Cancer, the dreadful malady yet without a proper cure, has compelled physicians and scientists to constantly focus on treatments and methods to reverse or stall its progress. The main challenge for them is to be able to detect it right at the start and also map its progress accurately.
To that end, a team of researchers headed by Thomas Yankeelov, who is director at the Center for Computational Oncology, University of Texas at Austin (UT Austin) and also director of Cancer Imaging Research at Dell Medical School, have come up with computer models to understand how cancer will progress in specific patients. It will be done on the basis of tissue, cellular and subcellular protein signaling responses.

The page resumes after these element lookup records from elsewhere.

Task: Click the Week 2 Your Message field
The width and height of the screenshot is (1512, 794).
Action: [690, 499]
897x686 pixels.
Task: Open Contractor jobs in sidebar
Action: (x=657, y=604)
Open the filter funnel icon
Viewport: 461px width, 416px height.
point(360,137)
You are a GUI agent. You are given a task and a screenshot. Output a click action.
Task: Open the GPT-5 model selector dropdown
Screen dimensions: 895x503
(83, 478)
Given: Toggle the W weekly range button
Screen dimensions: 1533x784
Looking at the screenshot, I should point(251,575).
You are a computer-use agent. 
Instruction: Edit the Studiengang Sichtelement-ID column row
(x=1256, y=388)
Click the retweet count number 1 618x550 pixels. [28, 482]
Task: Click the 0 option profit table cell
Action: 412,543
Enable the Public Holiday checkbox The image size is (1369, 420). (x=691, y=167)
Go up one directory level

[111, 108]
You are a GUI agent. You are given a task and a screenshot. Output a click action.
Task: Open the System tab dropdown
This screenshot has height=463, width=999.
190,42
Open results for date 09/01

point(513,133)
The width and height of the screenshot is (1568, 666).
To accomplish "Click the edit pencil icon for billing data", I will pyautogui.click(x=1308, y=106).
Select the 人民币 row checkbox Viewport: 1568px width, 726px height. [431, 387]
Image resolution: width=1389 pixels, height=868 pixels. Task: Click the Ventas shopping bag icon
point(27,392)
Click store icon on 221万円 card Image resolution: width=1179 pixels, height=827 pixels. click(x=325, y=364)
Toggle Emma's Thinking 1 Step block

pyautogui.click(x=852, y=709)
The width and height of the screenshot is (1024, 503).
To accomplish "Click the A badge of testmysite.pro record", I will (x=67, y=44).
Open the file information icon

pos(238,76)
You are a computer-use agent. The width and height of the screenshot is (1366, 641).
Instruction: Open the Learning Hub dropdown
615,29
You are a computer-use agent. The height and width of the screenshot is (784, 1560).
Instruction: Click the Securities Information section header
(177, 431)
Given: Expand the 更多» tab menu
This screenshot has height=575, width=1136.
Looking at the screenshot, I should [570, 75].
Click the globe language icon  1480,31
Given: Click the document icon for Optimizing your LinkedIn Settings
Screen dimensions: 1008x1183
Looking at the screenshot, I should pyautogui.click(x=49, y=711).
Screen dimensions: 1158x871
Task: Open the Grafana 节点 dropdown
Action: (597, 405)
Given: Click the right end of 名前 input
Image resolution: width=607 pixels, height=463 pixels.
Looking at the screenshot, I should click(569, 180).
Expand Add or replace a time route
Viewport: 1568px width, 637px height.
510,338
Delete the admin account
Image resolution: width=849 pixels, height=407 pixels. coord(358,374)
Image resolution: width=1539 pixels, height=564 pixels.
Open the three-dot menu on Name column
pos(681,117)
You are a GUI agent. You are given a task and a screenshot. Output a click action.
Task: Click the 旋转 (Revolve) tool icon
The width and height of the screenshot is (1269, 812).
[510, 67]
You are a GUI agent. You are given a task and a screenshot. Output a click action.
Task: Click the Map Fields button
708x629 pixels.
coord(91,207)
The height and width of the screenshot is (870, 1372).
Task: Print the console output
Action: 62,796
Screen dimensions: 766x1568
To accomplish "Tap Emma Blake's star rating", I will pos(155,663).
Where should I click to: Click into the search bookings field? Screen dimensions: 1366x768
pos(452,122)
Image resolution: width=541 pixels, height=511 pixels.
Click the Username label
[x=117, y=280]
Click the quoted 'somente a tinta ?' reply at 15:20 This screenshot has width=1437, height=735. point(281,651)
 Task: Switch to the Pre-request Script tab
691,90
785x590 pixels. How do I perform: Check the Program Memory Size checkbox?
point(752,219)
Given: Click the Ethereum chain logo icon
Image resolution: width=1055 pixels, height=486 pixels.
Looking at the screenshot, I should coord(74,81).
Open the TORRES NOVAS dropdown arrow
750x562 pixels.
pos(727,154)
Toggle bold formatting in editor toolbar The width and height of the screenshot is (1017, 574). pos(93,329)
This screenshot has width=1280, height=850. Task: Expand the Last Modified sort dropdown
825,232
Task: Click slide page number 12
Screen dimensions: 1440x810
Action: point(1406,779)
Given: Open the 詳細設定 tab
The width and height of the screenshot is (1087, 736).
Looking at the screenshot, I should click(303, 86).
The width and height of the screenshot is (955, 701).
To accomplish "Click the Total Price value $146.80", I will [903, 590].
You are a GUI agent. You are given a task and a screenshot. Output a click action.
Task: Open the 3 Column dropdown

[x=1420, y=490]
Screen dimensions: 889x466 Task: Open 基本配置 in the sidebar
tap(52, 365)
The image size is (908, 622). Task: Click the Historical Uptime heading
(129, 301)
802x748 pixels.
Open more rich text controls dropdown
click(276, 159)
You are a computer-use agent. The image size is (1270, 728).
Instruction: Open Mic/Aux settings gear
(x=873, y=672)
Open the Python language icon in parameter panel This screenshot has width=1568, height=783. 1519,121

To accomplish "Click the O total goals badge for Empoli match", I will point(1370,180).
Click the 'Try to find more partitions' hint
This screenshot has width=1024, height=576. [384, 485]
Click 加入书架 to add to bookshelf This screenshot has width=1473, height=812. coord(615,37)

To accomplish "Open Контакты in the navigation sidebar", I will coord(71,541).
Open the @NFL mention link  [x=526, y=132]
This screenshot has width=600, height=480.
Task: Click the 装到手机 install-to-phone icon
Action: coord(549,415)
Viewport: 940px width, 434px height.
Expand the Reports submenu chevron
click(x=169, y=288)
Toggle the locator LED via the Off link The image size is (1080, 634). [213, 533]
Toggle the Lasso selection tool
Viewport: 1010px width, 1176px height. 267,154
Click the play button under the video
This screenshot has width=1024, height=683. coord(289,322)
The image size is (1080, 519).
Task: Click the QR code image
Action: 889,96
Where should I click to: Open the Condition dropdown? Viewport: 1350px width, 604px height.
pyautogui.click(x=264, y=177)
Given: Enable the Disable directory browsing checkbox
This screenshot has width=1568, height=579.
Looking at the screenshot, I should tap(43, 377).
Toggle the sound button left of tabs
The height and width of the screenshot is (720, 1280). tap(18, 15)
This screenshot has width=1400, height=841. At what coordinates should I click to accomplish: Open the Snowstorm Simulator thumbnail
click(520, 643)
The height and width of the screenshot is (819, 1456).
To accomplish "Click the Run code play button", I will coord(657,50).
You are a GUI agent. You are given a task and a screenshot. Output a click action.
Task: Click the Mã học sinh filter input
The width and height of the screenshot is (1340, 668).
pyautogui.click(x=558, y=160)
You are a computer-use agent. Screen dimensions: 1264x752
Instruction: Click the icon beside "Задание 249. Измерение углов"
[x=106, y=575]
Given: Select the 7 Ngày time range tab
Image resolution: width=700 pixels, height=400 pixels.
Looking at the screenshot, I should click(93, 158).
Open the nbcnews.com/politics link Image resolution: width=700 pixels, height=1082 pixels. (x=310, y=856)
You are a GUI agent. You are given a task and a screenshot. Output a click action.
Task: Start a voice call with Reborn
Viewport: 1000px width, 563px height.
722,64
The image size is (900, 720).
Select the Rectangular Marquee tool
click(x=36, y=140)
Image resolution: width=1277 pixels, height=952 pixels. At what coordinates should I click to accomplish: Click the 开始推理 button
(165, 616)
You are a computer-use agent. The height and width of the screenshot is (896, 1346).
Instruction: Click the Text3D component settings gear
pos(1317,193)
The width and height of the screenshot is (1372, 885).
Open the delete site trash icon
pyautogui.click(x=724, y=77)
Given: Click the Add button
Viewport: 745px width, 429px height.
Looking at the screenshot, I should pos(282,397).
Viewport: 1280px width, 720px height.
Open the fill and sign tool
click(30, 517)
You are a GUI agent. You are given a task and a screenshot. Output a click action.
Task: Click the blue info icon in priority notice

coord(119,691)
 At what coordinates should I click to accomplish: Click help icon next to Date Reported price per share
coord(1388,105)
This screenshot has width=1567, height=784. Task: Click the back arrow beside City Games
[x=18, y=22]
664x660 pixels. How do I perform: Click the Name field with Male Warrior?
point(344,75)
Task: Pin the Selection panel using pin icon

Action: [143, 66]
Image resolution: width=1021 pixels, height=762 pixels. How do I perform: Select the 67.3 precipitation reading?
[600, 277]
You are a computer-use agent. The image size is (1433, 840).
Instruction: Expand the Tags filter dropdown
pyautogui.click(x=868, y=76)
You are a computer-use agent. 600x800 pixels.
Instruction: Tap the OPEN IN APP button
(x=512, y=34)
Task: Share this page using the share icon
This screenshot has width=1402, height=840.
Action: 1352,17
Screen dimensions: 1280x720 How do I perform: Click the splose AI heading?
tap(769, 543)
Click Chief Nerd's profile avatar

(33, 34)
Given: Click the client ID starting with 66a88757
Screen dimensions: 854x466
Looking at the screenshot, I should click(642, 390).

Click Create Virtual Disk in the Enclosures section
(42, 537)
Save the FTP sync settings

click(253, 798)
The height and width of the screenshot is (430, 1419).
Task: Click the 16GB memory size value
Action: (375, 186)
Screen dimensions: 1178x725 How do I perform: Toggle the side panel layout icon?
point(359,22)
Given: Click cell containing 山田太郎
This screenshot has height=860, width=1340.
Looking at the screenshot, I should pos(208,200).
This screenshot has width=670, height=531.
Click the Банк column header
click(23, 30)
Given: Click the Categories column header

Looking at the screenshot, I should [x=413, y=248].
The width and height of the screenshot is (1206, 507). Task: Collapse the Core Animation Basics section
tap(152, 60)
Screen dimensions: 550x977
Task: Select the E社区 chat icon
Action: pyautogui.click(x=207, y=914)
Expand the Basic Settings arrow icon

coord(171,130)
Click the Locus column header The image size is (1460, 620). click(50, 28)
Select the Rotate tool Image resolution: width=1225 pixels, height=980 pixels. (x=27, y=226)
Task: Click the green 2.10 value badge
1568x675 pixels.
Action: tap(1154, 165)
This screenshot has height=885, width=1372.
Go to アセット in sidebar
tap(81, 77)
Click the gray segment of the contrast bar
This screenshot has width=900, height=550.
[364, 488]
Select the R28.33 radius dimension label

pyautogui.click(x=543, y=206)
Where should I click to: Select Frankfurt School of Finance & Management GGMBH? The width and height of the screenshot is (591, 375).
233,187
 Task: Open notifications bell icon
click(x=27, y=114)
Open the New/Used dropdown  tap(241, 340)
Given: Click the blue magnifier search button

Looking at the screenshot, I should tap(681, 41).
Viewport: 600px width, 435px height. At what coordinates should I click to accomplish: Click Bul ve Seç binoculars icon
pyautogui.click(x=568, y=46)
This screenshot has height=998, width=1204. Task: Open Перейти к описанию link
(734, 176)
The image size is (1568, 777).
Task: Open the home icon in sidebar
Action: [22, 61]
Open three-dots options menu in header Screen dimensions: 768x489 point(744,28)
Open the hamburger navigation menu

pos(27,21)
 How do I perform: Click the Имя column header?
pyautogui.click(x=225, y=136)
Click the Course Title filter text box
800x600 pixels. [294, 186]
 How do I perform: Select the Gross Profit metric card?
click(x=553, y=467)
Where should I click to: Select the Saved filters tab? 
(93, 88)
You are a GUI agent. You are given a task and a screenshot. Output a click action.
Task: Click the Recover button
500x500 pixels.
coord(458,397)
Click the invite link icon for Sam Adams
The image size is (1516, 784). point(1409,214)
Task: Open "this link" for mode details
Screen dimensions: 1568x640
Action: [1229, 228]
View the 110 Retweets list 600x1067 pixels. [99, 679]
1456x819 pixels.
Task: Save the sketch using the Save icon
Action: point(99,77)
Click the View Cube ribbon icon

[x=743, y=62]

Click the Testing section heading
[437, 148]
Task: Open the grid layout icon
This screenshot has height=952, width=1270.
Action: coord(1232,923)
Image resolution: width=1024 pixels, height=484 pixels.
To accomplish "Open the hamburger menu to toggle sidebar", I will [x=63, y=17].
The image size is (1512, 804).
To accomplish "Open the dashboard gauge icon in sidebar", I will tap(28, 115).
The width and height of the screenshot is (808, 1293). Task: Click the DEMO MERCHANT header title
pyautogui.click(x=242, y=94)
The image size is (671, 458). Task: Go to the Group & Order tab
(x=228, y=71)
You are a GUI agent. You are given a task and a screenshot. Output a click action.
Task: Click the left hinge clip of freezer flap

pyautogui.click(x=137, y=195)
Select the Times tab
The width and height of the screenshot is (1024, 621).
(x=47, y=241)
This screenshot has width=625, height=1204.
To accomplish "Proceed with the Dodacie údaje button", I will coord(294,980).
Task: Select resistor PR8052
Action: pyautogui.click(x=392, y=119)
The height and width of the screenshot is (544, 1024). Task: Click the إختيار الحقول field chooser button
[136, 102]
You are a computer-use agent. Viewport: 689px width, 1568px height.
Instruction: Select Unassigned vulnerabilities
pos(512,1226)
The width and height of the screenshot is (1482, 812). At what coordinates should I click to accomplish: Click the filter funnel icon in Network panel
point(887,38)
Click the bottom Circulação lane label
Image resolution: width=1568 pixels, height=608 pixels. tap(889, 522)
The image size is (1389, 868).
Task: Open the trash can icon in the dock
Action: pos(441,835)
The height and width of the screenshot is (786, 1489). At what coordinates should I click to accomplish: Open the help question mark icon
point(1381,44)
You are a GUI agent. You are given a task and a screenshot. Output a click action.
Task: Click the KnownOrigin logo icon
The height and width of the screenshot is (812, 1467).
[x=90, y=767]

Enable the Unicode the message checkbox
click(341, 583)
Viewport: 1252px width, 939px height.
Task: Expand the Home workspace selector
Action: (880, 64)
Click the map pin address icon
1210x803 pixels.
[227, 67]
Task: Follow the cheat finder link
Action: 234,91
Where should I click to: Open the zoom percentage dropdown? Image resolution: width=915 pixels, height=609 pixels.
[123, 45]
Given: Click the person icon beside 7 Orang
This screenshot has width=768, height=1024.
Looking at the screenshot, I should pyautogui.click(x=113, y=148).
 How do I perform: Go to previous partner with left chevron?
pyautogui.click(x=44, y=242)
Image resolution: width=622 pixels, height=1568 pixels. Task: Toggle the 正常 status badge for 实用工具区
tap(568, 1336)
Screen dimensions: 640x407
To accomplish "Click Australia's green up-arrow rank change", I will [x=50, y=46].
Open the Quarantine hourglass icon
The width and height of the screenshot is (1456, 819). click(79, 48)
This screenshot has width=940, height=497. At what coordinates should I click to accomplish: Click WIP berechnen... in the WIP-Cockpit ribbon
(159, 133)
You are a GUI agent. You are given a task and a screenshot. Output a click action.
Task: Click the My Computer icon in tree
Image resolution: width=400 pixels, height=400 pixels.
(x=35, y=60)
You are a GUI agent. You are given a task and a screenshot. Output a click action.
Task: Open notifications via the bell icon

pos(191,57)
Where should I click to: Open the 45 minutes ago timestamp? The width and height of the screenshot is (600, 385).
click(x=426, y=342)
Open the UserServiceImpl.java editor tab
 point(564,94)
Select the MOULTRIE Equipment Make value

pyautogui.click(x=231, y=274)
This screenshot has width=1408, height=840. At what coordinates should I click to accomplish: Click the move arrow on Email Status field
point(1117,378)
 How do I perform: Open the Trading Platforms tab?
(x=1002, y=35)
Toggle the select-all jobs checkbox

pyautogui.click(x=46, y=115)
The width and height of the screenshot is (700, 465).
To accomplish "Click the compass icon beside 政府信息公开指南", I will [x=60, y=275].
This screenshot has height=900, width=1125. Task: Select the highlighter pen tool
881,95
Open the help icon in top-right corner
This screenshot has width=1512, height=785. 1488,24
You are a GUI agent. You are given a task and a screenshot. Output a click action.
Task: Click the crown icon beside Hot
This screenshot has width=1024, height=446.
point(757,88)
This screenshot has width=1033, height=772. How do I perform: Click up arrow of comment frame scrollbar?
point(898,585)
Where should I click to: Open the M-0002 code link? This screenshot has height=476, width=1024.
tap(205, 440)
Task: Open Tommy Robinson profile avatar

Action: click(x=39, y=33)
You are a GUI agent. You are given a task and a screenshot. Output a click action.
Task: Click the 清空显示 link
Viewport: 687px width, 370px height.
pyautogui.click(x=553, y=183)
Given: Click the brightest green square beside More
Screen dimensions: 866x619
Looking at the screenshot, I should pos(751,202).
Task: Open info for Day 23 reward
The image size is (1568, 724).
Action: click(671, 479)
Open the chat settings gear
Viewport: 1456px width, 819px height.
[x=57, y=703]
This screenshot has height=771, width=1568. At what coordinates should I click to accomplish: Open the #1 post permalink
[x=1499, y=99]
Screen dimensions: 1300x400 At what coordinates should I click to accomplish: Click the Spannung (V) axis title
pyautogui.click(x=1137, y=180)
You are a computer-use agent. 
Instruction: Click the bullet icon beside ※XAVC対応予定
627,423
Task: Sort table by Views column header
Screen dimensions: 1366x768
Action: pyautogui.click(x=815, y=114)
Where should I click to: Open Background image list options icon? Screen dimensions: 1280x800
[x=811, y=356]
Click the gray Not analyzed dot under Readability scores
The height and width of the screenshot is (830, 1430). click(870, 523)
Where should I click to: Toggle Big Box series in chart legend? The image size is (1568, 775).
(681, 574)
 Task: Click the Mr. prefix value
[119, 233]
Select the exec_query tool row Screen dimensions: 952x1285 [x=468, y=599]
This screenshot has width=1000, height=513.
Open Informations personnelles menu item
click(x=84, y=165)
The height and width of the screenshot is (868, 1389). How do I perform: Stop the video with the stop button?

Latest Computer Models to Accurately Predict the Course of Cancer
The computer models are capable of predicting with far more accuracy than earlier models how brain tumors, also known as gliomas, will grow. Of late, the team of researchers have embarked on a clinical study to understand how cancer in an individual will progress after the completion of one cycle of therapy. By leveraging that prediction, they can predict the course of the treatment.
Thomas Yankeelov feels that current cancer research despite being data-rich, lacks governing laws and models. To solve the problem one also needs to mathematize cancer, i.e. unravel the fundamental formulas that show how different forms of cancer behave.
Hence they have developed mathematically complex models to predict the growth and decline of cancer and its reactions to different therapies.